William Joss

The Crisis of Agriculture


Source: The Communist Review, November 1923, Vol. 4, No. 7.
Publisher: Communist Party of Great Britain
Transcription/Markup: Brian Reid
Public Domain: Marxists Internet Archive (2006). You may freely copy, distribute, display and perform this work; as well as make derivative and commercial works. Please credit “Marxists Internet Archive” as your source.


THE condition of British agriculture is receiving adequate publicity in the Press of to-day, and the failure of the farmers’ deputation to the Prime Minister has created an attitude of despair throughout the whole of the agricultural areas. The farmers do not even yet realise the implications of imperialism. The spectacle of a British farmers’ deputation to the Premier at the moment of the Imperial Conference would in ordinary circumstances create mirth, if it were not for the serious condition of our rural workers.
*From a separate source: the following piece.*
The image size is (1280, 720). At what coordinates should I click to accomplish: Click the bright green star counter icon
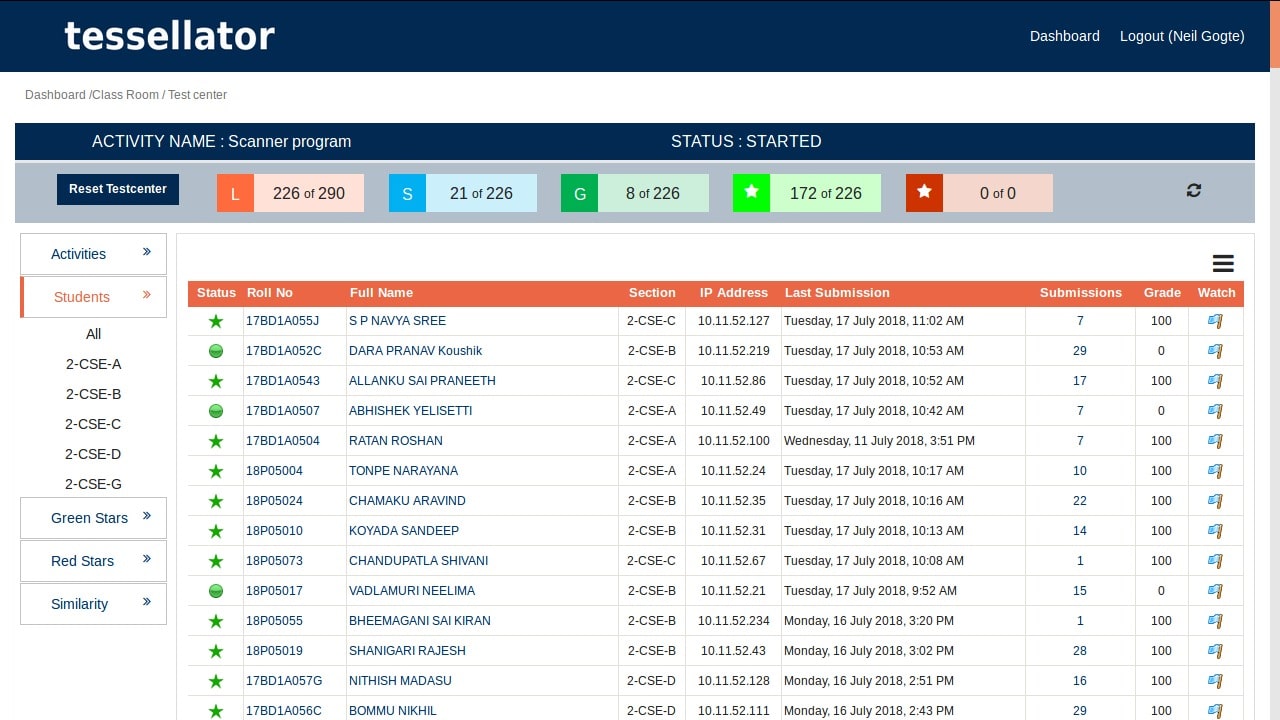click(751, 193)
On one hand the British farmers asking for protection against imported foodstuffs and on the other the Colonial Governments asking for preferential tariffs for their primary products, mainly foodstuffs.

The policy pursued by successive Governments in this country since the later period of imperialism has tended to sacrifice agriculture to industry, and the pressure on the farmer will tend to increase rather than be retarded in the future.
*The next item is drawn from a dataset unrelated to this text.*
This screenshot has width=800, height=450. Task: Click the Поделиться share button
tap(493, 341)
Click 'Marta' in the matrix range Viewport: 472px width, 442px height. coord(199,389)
There is no doubt that some farmers are in a bad way and the class of farmers who are feeling the depression most are small farmers, who will in the process be further driven into the ranks of the agricultural and industrial workers or driven overseas as were their predecessors after the previous depression of 1874 to 1894. The result of that depression was to eliminate the small farmer class and to extend large-scale capitalist farming. To-day the same thing is going to happen because the small farmer cannot hold out to the same extent as the large farmer, either for the market to improve or prices to rise. The result after the last depression was that, whereas in 1913 farms of one to fifty acres numbered 292,720 as against 143,166 larger than fifty acres, they did not occupy sixteen per cent. of the total acreage, i.e., there are actually even now more small farms than large ones, but the large ones occupy eighty-four per cent. of the acreage.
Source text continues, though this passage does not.